By: Emma Mills
Published Year: 2017
Publisher: Henry Holt & Co
Summary (Provided by Goodreads): A contemporary novel about a girl whose high school production of A Midsummer Night's Dream leads her to new friends—and maybe even new love.
The day of the last party of the summer, Claudia overhears a conversation she wasn't supposed to. Now on the wrong side of one of the meanest girls in school, Claudia doesn't know what to expect when the two are paired up to write a paper—let alone when they're both forced to try out for the school production of A Midsummer Night's Dream.
But mandatory participation has its upsides—namely, an unexpected friendship, a boy band obsession, and a guy with the best dimpled smile Claudia's ever seen. As Claudia's world starts to expand, she finds that maybe there are some things worth sticking her neck out for.
I really enjoyed Mills’ first novel, so I was very excited when I saw that she had this one coming out. The cover is unique and I really like all of the covers. The summary also piqued my interest, more so than her second book. However, I recently read her second novel (like no more than a few weeks ago) and LOVED it. I got even more excited about this one and couldn’t wait for it to come out!
What I thought
This book was just as fun as her previous two books. I think she has cemented herself as one of my new automatic read authors! A bit of a momentary tangent, but after reading (and loving) The Fault in Our Stars, I picked up John Green’s other two novels, Paper Towns and Looking for Alaska. Granted, he was not the first author that I binged after loving a novel of theirs. But, his style of writing was so strong, that I felt like I was reading the same book back to back and burned myself out on his books. When I started Foolish Hearts, I was a bit worried that’s what was going to happen with Mills’ books. Her voice is very unique, and while I loved it, I worried it was going to be overload having read two of her books so close together.
I can happily say, that was not the case! While there is a similar tone and even a bit of a similar theme, they were different enough that it didn’t feel like she was writing the same book but with different characters. I do feel like I can confidently share that Mills has a specific style, but it’s one that I love. Her books are very focused on friendship with characters who have a sarcastic and dry sense of humor. The main characters often feel like they are alone in the world with only one or two people who understand them, until they’re proven otherwise. There also is a male character who is popular, but that they’re not the stereotypical popular guy.

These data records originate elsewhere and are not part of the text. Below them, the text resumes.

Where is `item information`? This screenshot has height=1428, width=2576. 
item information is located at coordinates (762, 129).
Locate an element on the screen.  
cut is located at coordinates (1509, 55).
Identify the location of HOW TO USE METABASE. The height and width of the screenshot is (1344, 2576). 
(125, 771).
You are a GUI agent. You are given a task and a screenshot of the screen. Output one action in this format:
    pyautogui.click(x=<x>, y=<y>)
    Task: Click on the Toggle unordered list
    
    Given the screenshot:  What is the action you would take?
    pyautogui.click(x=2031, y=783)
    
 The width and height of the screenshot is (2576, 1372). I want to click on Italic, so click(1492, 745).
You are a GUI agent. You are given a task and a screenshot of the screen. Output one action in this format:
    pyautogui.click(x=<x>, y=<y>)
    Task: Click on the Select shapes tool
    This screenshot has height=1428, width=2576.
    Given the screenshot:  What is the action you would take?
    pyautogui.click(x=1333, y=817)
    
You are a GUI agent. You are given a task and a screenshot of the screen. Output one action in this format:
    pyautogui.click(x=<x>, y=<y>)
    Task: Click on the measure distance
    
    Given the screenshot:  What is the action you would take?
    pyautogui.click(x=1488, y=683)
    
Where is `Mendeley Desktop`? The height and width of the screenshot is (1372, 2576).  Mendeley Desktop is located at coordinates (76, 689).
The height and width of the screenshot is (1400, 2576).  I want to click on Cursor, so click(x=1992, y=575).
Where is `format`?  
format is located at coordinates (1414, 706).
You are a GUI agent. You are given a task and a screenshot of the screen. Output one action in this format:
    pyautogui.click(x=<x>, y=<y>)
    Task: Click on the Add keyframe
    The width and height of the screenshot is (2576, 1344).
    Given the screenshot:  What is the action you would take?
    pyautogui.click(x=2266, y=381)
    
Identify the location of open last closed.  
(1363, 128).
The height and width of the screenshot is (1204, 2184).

In Foolish Heart, Claudia attends an all-girl high school, while her best friend Zoe, attends the public school. As a result, she’s never found reason to make friends. During the final party of the summer, Claudia accidentally witnesses the gruesome breakup of Paige and Iris. This spirals into Claudia and Iris haing to be partners on a group project, failing terribly, and then being forced to take part in the fall play in order to earn extra credit. Oh, and there’s an all boys partner high school that they put the play on with.
In addition to Iris and Claudia learning how to tolerate each other while working together, Gideon (the popular for unconventional reasons boy) pulls Claudia into his orbit. I loved Gideon so much. His quirky sense of humor and just all around goodness made me smile every time he was in a scene. He might be my book crush of the year.
I also liked that she had a close relationship with her siblings. Her brother Alex is only a year older than her, but her sister Julia is 11 years older. Yet she still has a great relationship with both of them. There’s no pettiness, and during the moments that they need each other, they are there for one another. It was really nice to see, since I feel like a lot of brother-sister relationships, especially when they’re close in age, are not good.
The other thing that I’ve started to love about Mills’ novels, is that while they’re YA, there are storylines that are relatable for adults. In This Adventure Ends, there was the storyline about her father having writers block and struggling with some depression, in Foolish Hearts, her 29-year-old sister is terrified about becoming a new mom. It’s just seems to acknowledge a little bit that YA novels aren’t just for teenagers. There’s a little bit of everything in these stories for everyone, and I really appreciate that.